- **TEXT UNDER STUDY**:
==*==
1880 painting by Elizabeth Thompson

The Defence of Rorke's Drift is an 1880 painting by Elizabeth Thompson, Lady Butler depicting the 1879 Battle of Rorke's Drift which took place during the Anglo-Zulu War of 1877 to 1879. The battle and the men who fought in it were made famous in the 1964 film Zulu.

The Battle of Rorke's Drift caused a wave of patriotic fever in the United Kingdom and the surviving participants, especially the officers, were feted on their return in October 1879, first going to Windsor Castle to meet Queen Victoria before posing for Elizabeth Thompson at Portsmouth where the regiment was quartered. Here they gave her their eye-witness accounts and put on a representation of the battle for her "dressed in the uniforms they wore on that dreadful night …the result was that I reproduced the event as nearly to the life as possible". Butler wrote that she had 'managed to show, in that scuffle, all the V.C.'s and other conspicuous actors in the drama." Completed in 1880 the painting is now in the Royal Collection.

Among those depicted are Lieutenants John Chard VC (in the light breeches) and Gonville Bromhead VC (centre) commanding the battle with behind them in the middle distance, distinguished by his red beard, Padre George Smith hands out ammunition from his hat. Private Frederick Hitch VC (right, standing) also is shown handing out ammunition while Surgeon James Henry Reynolds VC and Storekeeper Byrne tend to the wounded Corporal Scammell (Reynolds kneeling; Byrne falling, shot). Corporal Ferdinand Schiess VC is possibly shown at centre background at the barricade just to left of Chard and Bromhead in Natal Native Contingent uniform.
==*==
- **EXCERPTED RECORDS**:
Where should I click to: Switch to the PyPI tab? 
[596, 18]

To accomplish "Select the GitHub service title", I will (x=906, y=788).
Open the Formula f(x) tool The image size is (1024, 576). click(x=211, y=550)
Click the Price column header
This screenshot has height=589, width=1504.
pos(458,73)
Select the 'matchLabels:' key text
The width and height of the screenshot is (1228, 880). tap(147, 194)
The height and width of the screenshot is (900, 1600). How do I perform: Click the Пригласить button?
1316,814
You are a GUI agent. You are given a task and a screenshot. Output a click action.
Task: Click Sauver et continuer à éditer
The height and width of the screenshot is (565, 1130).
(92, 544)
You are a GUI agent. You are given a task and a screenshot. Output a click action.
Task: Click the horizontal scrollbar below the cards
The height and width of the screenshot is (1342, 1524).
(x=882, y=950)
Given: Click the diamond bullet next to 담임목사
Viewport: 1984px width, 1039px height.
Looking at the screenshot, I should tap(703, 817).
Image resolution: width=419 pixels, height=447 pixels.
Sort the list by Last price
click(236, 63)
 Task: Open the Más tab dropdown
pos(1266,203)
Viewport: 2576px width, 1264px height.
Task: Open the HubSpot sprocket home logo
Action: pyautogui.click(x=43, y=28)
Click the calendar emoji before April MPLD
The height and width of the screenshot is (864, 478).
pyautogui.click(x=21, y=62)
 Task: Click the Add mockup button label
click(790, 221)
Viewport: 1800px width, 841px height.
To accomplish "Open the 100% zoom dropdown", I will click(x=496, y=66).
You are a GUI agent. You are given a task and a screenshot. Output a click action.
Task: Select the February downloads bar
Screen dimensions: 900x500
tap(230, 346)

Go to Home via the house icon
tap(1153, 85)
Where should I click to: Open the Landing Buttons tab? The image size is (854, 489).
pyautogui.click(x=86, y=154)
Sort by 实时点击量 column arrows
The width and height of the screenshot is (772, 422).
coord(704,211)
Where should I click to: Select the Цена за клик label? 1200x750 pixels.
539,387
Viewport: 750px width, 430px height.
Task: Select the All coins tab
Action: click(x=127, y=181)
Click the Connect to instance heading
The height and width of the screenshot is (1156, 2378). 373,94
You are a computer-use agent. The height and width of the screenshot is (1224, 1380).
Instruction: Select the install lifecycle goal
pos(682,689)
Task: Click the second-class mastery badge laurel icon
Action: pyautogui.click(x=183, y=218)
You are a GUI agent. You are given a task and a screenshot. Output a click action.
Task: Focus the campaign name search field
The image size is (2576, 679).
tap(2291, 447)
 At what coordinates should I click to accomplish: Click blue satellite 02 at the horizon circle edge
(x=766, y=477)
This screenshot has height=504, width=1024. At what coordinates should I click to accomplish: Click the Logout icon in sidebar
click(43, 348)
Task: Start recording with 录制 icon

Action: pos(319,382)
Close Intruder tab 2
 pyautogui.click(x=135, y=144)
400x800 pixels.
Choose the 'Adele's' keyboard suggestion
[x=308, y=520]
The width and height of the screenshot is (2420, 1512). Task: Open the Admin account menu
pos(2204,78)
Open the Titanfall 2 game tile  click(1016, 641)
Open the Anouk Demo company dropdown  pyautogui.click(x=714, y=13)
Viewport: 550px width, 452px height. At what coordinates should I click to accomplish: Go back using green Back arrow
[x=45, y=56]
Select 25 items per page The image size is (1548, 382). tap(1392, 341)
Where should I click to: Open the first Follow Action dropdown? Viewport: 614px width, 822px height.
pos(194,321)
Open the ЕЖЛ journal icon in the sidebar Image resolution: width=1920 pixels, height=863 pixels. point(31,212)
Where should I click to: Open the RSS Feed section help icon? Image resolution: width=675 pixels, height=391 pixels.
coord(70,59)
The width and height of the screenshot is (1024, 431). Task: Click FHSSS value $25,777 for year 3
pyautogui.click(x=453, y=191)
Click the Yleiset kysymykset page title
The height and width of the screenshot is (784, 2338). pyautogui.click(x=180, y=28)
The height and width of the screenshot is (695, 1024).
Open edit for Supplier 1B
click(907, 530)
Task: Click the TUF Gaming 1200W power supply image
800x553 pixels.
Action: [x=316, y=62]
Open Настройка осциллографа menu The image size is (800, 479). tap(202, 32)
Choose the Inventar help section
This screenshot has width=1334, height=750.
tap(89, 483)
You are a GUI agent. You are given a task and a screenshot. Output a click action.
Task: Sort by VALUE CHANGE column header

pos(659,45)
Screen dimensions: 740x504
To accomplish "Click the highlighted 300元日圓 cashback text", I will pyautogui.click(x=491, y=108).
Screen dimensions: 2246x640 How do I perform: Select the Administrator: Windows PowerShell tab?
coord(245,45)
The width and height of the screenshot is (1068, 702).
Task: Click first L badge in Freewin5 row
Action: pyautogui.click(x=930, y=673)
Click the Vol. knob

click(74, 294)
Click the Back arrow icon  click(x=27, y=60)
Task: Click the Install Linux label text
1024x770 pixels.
==*==
- **ACTIVITY A**:
Rewrite the part of the Rorke's Drift painting text that opens with the words containing "The Battle of" and closes with "the Royal Collection.", substituting "Plymouth" for "Portsmouth".
- **ACTIVITY B**:
Decide whether each statement agrees with the Rorke's Drift painting text, answering yes or no and quoting the words that settle it: (i) The painting is now held in the Royal Collection. (ii) The surviving participants were feted on their return in October 1879. (iii) Padre George Smith is distinguished by his black beard.

- **EXERCISE OUTPUT A**:
The Battle of Rorke's Drift caused a wave of patriotic fever in the United Kingdom and the surviving participants, especially the officers, were feted on their return in October 1879, first going to Windsor Castle to meet Queen Victoria before posing for Elizabeth Thompson at Plymouth where the regiment was quartered. Here they gave her their eye-witness accounts and put on a representation of the battle for her "dressed in the uniforms they wore on that dreadful night …the result was that I reproduced the event as nearly to the life as possible". Butler wrote that she had 'managed to show, in that scuffle, all the V.C.'s and other conspicuous actors in the drama." Completed in 1880 the painting is now in the Royal Collection.

- **EXERCISE OUTPUT B**:
(i) Yes: "Completed in 1880 the painting is now in the Royal Collection."
(ii) Yes: "were feted on their return in October 1879"
(iii) No: "distinguished by his red beard, Padre George Smith hands out ammunition from his hat"